2019 entame déjà son deuxième mois, mais je n’ai pas encore « guidé » cette année. Depuis trois semaines que je traine dans les Alpes du Sud, j’ai eu l’occasion de faire plusieurs coupes du manteau neigeux, pour en constater sa dangerosité. Du gobelets, ces fameux cristaux de glace qui n’autorisent aucune fixation les uns les autres. Une neige sans consistance, une couche « fragile ».
Ce weekend du 9-10 février marque la reprise de service : une collective à la Tournette, via notre bureau des guides d’Annecy. La météo est moyenne, le bulletin nivologique ressemble, comme souvent au plein coeur de l’hiver, à une réponse de normand à la question, toujours la même, d’évaluer la solidité du manteau neigeux. Ce risque 3, marqué, qui dit tout et rien. Il dit surtout qu’il faut garder le doute, sans cesse. Notamment là-haut, dans cette pente terminale qui dépasse les 30°.
Je retrouve le groupe à Thônes, et nous montons sous la pluie jusqu’au parking. Petite lecture collective du BERA (Bulletin d’estimation des risques d’avalanche) afin de partager la connaissance, faire prendre conscience que cette décision qu’il faudra peut-être prendre au moment venu sera partagée. Partagée dans l’esprit de pratique, dans cette unité du mode d’agir qui doit nous réunir, en tant que groupe de pratiquants. Le renoncement fait partie des possibles, et sa possibilité est évoquée et partagée. Nous pouvons à présent attaquer la montée.
Là-haut, au niveau de la longue traversée vallonée qui mène à cette fameuse pente terminale, nous sommes bientôt pris dans un épais brouillard. La trace a été faite. Mais ce n’est pas une élément qui doit participer à la décision de s’y engager ou pas. Jamais. Je n’ai aucun recul sur ce manteau neigeux, et pour prendre une décision circonstancée, je veux en avoir le coeur net. Pour cela, rien de mieux qu’une coupe du manteau neigeux, pour en évaluer sa composition. Un trou d’1,60m de profondeur, ça réchauffe. Quelle homogénéité, et quelles accumulations ! Là où je creuse, il y a plus de 5m de neige accumulée. Je ne parviens à toucher le sol avec ma sonde. Pas de couche fragile à cet endroit là, me voilà rassuré, nous pouvons continuer. Même si, comme toujours, le doute doit rester présent, car il stimule l’attention aux évènements qui peuvent avoir cours : mouvement suspect du manteau neigeux, craquements, whouuff, coulées de surface… Tous ces éléments, qui, si ils surviennent, sont directement mis en relation avec le BERA du jour.
Même si la coupe de neige m’a grandement rassuré, cela ne signifie pas que le manteau est en tous points homogène. Alors, première précaution du ski en groupe, nous prenons des distances entre nous. La visibilité est très mauvaise, et l’ambiance garantie ! Aucune vue, mais cette sensation de se retrouver seul là-haut, enveloppé dans un épais brouillard en est une compensation.

Liste des données:
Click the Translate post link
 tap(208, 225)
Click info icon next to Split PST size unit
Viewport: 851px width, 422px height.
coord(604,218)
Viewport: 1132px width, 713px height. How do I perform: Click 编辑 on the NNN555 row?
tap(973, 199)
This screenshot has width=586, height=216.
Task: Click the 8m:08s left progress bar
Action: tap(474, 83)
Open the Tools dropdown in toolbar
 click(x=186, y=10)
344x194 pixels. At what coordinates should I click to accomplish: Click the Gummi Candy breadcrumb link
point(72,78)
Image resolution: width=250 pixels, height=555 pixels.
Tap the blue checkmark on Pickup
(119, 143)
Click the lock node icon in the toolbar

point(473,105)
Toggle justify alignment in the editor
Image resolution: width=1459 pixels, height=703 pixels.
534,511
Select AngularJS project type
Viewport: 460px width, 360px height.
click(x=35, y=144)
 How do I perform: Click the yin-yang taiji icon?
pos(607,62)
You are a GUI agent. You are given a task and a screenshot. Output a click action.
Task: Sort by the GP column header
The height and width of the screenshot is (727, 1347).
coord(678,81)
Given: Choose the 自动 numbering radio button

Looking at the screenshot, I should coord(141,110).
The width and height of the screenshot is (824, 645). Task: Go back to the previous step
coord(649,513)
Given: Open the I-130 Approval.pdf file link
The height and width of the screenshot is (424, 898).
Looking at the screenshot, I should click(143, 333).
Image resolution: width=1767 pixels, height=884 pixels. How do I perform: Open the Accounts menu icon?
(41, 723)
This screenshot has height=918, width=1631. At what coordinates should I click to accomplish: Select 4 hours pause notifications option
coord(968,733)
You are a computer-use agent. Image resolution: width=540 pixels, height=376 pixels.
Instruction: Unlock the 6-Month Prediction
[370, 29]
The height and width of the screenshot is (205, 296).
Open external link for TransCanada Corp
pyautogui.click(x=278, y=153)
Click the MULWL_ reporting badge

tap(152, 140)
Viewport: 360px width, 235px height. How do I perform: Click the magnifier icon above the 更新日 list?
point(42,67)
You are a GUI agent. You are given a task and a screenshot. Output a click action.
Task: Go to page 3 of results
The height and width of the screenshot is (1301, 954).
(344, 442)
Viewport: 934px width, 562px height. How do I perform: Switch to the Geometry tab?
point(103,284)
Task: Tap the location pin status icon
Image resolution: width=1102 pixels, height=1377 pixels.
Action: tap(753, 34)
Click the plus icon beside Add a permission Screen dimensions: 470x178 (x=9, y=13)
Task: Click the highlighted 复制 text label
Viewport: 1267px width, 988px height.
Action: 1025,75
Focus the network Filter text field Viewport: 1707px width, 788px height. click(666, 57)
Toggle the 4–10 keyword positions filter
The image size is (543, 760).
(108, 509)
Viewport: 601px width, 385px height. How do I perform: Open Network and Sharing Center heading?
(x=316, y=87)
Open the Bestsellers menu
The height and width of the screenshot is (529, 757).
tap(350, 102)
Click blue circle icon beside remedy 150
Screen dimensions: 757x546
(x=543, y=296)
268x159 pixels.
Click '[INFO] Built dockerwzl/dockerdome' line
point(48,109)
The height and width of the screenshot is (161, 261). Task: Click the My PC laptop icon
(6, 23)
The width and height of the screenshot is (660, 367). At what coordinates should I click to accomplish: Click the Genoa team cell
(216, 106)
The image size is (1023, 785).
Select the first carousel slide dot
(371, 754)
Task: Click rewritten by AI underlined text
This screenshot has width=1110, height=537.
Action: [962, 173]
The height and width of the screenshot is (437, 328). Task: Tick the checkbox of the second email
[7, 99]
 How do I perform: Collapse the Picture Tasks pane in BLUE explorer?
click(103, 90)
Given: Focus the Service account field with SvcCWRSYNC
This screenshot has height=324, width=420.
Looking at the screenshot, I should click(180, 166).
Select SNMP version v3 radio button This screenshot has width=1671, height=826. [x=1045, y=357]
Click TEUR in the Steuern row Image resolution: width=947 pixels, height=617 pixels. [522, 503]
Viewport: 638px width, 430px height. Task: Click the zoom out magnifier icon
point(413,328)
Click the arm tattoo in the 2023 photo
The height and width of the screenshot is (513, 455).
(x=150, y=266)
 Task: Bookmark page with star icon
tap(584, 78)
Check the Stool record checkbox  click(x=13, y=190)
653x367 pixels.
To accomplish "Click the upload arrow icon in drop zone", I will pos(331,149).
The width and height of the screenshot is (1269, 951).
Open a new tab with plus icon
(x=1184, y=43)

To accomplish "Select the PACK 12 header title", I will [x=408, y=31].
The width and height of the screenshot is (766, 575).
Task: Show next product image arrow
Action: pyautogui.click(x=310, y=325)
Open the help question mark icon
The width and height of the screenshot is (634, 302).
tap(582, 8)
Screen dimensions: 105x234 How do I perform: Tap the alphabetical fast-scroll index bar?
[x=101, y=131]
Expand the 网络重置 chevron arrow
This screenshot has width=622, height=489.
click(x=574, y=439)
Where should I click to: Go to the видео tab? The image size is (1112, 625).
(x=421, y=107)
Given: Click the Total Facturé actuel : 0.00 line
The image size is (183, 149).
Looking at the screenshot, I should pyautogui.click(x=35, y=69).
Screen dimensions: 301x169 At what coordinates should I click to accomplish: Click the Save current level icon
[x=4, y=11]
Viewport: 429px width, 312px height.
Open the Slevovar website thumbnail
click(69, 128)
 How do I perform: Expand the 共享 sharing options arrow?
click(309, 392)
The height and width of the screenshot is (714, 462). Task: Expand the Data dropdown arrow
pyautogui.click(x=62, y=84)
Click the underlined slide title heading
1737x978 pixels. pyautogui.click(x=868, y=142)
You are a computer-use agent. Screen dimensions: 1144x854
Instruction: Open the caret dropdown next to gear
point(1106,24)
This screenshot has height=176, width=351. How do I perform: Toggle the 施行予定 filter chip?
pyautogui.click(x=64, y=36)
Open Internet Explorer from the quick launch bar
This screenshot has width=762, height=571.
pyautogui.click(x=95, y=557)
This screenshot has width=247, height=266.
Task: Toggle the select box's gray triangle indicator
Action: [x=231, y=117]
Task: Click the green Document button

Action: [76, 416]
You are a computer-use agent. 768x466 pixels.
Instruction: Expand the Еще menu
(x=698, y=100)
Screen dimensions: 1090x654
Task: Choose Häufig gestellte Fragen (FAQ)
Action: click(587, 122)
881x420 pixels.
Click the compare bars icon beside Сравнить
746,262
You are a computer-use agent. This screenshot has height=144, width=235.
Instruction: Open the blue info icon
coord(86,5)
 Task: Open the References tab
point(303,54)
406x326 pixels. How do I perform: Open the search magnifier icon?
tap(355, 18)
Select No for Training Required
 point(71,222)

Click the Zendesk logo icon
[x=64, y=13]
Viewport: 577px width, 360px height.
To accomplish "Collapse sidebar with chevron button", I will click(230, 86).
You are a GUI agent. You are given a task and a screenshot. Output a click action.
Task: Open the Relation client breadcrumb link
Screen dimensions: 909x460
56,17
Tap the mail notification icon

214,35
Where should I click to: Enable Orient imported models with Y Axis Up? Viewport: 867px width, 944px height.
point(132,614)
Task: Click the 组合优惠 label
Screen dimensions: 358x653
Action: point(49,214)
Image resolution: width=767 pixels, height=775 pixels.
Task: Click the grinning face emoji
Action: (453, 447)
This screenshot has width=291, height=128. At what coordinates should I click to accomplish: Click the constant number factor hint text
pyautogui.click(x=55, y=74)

À faire:
a) Répondez à ces questions sur le récit de la sortie à la Tournette :
(i) Dans quelle localité le guide retrouve-t-il le groupe ?
(ii) Quelle profondeur atteint le trou creusé pour la coupe du manteau neigeux ?
(iii) Quel niveau de risque le bulletin nivologique annonce-t-il ?
b) Recopiez le passage du récit de la sortie à la Tournette allant de « Ce weekend du » jusqu'à « dépasse les 30°. » inclus, en substituant « compagnie des guides » à « bureau des guides ».
c) Reprenez le récit de la sortie à la Tournette là où il s'arrête et poursuivez-le.
La liste n'a aucun rapport avec le récit de la sortie à la Tournette.

Réponses données:
a)
(i) À Thônes.
(ii) 1,60 m.
(iii) Un risque 3, marqué.

b)
Ce weekend du 9-10 février marque la reprise de service : une collective à la Tournette, via notre compagnie des guides d’Annecy. La météo est moyenne, le bulletin nivologique ressemble, comme souvent au plein coeur de l’hiver, à une réponse de normand à la question, toujours la même, d’évaluer la solidité du manteau neigeux. Ce risque 3, marqué, qui dit tout et rien. Il dit surtout qu’il faut garder le doute, sans cesse. Notamment là-haut, dans cette pente terminale qui dépasse les 30°.

c)
Bientôt le sommet, où plutôt le pied du fauteuil. Nous nous engageons à pied dans la courte mais raide pente de neige qui nous surplombe, et qui permet de rallier la petite échelle métallique qui permet l’accès au point culminant. La neige est très dure, les traces sont mauvaises. Échange avec mes compagnons du jour, qui rapidement s’en rendent compte, et qui bientôt décident derechef de faire demi tour. Sage décision, détachée de l’égo, je les en félicite. L’alchimie fonctionne bien, le groupe est raccord sur la manière d’aborder la montagne, et cet élément qui conserve sans cesse une part de mystère : la neige.
Thé chaud, photos, embrassades, tout le monde est ravi. Le « meilleur » nous attend. Attentifs dans la pente sommitale, notamment en raison de la mauvaise visibilité, je me relâche assez rapidement lorsque nous passons en partie sous le nuage. En partie, car la visibilité reste médiocre. Je me retrouve bientôt le cul posé dans la neige, après une cabriole digne des grandes heures des cours de gym. Aucune douleur, mais un beau front Flip. Je me retourne, et vois le petit talweg. J’y ai planté les skis, stoppé net ! Les clients, non sans rire de la piètre prestation « skilistique » de leur guide me rejoignent : « mais ton ski, il n’est pas un peu tordu ? ». Effectivement…!
Bilan des courses : un ski cassé net, un collier de chaussure explosé, et une descente qui s’annonce longue mais particulièrement ingénieuse. Luge sur un ski, luge sans ski, mono-ski… je crois que la sérendipité n’a pas fonctionné ce coup ci, et que je préfère encore l’équilibre que procure deux skis !
Et heureusement que mon matériel a cédé... avant mes genoux !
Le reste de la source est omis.